すると雨はたちまちやんで、厚い雲の切れ間から微かな光が見えてきたのです。

娘は空を指し、あの光の方へお進みなさいと言いました。その先に森の出口があるでしょう、と。

若者は何度も礼を言って、去って行きました。


そして数日後、再び若者は現れました。その手に、小さな白い花をたずさえて。

先日のお礼だと言って差し出すと、娘は嬉しそうに微笑んでその長い髪に差しました。

緑の黒髪に白い花が映えて、それはそれは美しく可憐でした。

それからも、若者はたまにその森を訪れるようになりました。

逢瀬はいつも短いものでしたが、言葉を交わすごとに、視線を合わせるたびに、娘の想いは募っていったのです。

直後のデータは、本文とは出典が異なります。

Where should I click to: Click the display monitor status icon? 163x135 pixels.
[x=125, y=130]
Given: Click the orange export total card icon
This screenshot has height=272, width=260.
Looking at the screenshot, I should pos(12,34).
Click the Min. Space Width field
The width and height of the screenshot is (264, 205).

しかし今、娘は顔も知らぬ男のもとへ嫁がなければなりません。娘にはそれを拒む権利など、与えられていないのですから。

はらはらと頬を落ちる涙を拭うと、娘は決心しました。若者のことは胸にしまい、自分の夫となる人を愛そうと。

水の一族の為、夫の為、そして自分の為に……。


そうして迎えた婚礼の日、娘ははじめて夫となる男と顔を合せました。

手をついて深く頭を下げ、そっと顔を上げたその刹那、娘は息が止まるかと思いました。

そこにいたのは何と、森で出会ったあの若者だったからです。


若者は娘が不思議な力で己を助けてくれた時に、彼女が敵対する水の一族の者であることを悟りました。

わかっていながらもどうしようもなく惹かれてしまい、娘に会う為に密かに森を訪れるようになったのです。

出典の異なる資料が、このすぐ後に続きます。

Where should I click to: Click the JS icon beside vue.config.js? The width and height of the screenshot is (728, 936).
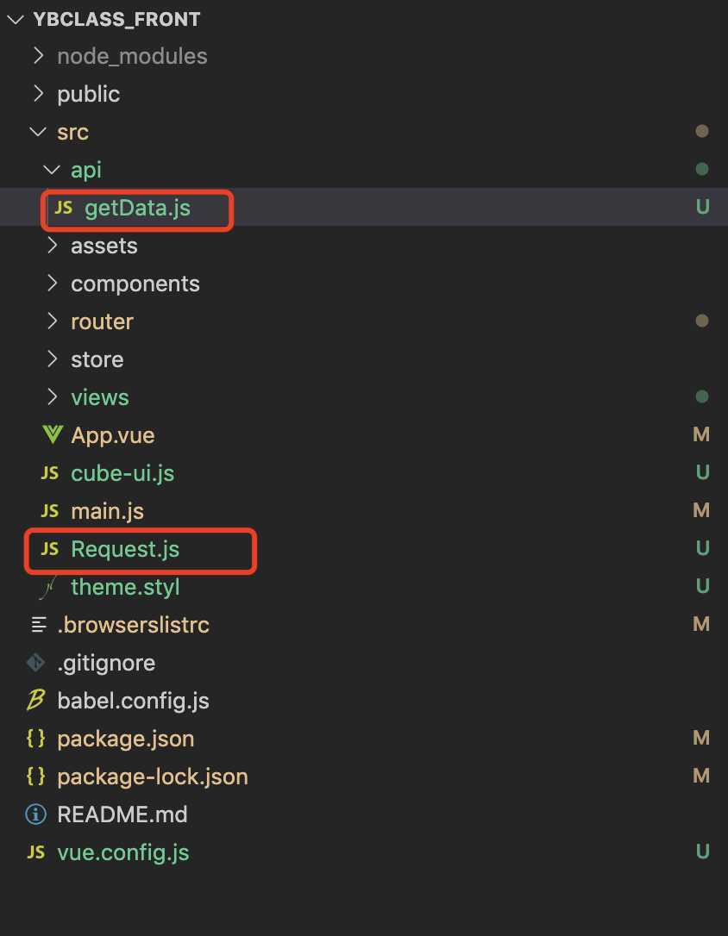36,852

しかしながら己が風の一族であると明かすことも、己の想いを打ち明けることもできません。

そんな折に婚礼の話が持ち上がり、若者もまた深く悩みました。

娘が水の一族であることはわかっていましたが、まさか長の娘だとは思っていなかったのです。



互いの正体を知ったふたりは驚き、喜び、そしてようやく自分の気持ちを打ち明けたのです。

その後、娘と若者は仲睦まじい夫婦となり、水の一族と風の一族と共に、末長く幸せに暮らしました。